:: REQUIRED WORK ::
• 1. Can you rewrite the paragraph beginning "Mallatere was charged in the 2013 deaths" from the article about the Best Western carbon monoxide case as a short list, keeping its main facts?
• 2. Answer these questions from the article about the Best Western carbon monoxide case:
(a) How old is Damon Mallatere?
(b) To what date was the case rescheduled?
(c) Which company did Mallatere say had done inspections for him?
• 3. Could you write the next part of the article about the Best Western carbon monoxide case, starting after its last sentence?

:: TEXT ::
/---

Carbon monoxide trial postponed for Best Western where Rock Hill boy died

Damon Mallatere listens as his attorney addresses the judge during a 2014 court hearing in Boone. Mallatere was back in court Tuesday.
Damon Mallatere listens as his attorney addresses the judge during a 2014 court hearing in Boone. Mallatere was back in court Tuesday. jwillhelm@charlotteobserver.com

The criminal case against the former manager of the Best Western in the carbon monoxide poisonings of four hotel guests was unexpectedly postponed Tuesday.

Damon Mallatere, 51, was supposed to be arraigned and enter a plea. He drove 13 hours from his home in Florida to do it. The prosecution announced “the state and defense are still in the process of discussing this case,” and rescheduled it for July 6.

Mallatere was charged in the 2013 deaths of Daryl and Shirley Jenkins and Rock Hill’s Jeffrey Williams, and the poisoning of Jeannie Williams. The Jenkinses died at the hotel in April 2013. Two months later, in the same room, 11-year-old Jeffrey died and his mother suffered severe injuries.

If and when he is arraigned, Mallatere said he would plead not guilty.

“We had no visit from any authorities after the Jenkinses’ deaths,” Mallatere said. “Not from the fire department. Not from the health department. Not the building department. To my knowledge, the police never came back to the scene. Based on their lack of concern and inspections done for me by B.J.’s Heating and Air, I did not believe there was any issue in that room.”

Mallatere said he was told by a police detective that authorities suspected the Jenkinses died of heart attacks.

Everybody involved should feel some responsibility, Mallatere said, but added he didn’t think anybody did anything criminal.

\---

:: INFORMATION SHOWN ::
/---

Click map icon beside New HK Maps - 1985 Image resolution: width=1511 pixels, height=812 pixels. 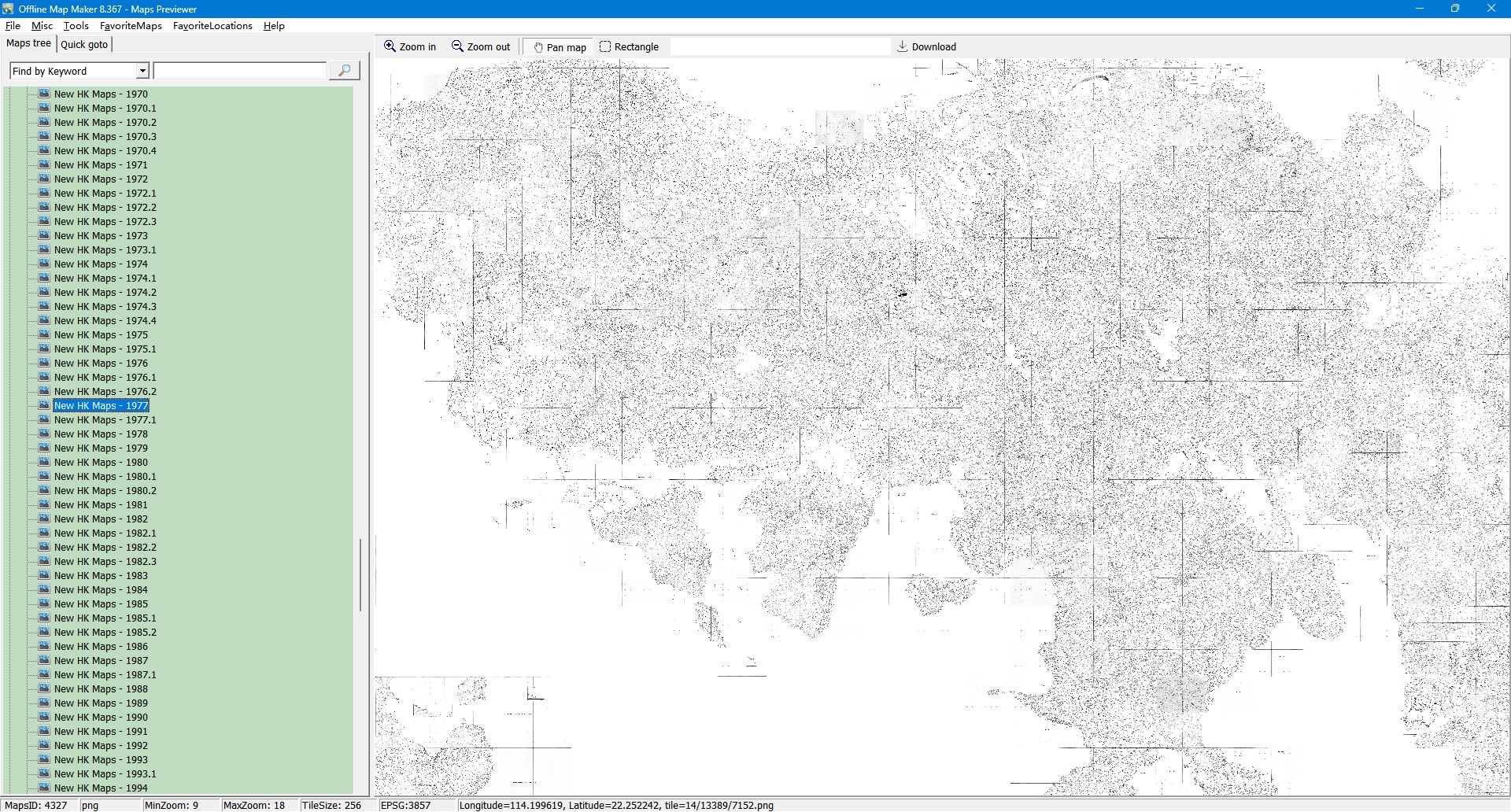point(44,603)
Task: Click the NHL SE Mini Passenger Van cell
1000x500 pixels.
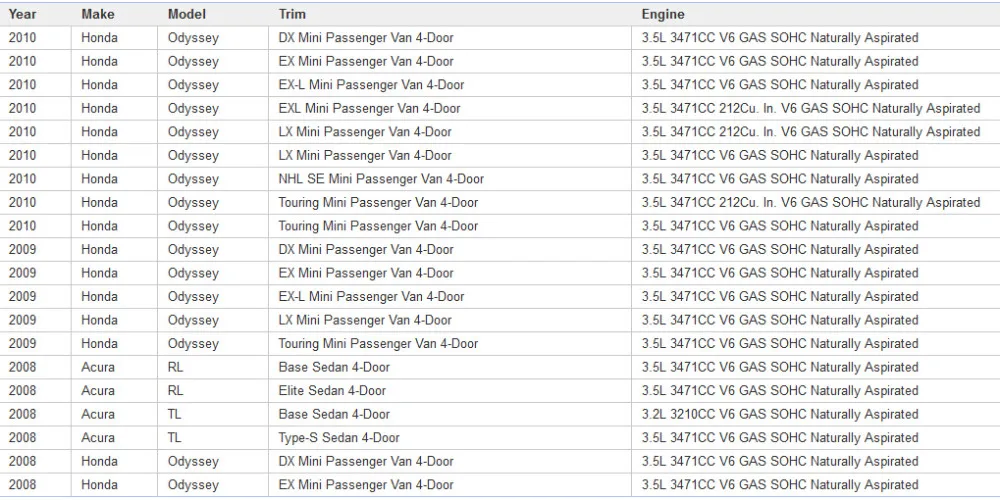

\---

:: EXERCISE ANSWERS ::
• 1.
- Mallatere was charged in the 2013 deaths of Daryl and Shirley Jenkins and of Jeffrey Williams of Rock Hill, and in the poisoning of Jeannie Williams.
- The Jenkinses died at the hotel in April 2013.
- Two months later, in the same room, 11-year-old Jeffrey died and his mother was severely injured.

• 2.
(a) 51
(b) July 6
(c) B.J.'s Heating and Air

• 3.
After the second poisonings, investigators discovered deadly levels of carbon monoxide spewing from the swimming pool water heater on the floor below. The gas seeped through holes in a corroded exhaust pipe and up into Room 225 through the fireplace, and possibly also through the heating and air conditioning unit.

An Observer investigation uncovered a series of errors and decisions that led to the tragedies – from the actions of maintenance workers to the inaction of the local medical examiner.

Mallatere was indicted in January 2014. If his case goes to trial, it would be up to a jury to decide whether his actions overseeing maintenance workers rose to the level of what is known as culpable negligence – in other words, that he acted recklessly, putting another person at risk.

Mallatere is also a defendant in a civil lawsuit filed in February by the Jenkins family. Other defendants include Best Western International as well as a gas company and a local heating technician who worked on the swimming pool heating system. The Williams family is expected to file its own lawsuit.

Both families have advocated for detectors in every guest room in every U.S. hotel. Best Western International now requires them in all rooms. Most hotels do not.

In North Carolina, a law passed after the deaths in Boone requires alarms in certain places in hotels with fossil-fuel-burning appliances.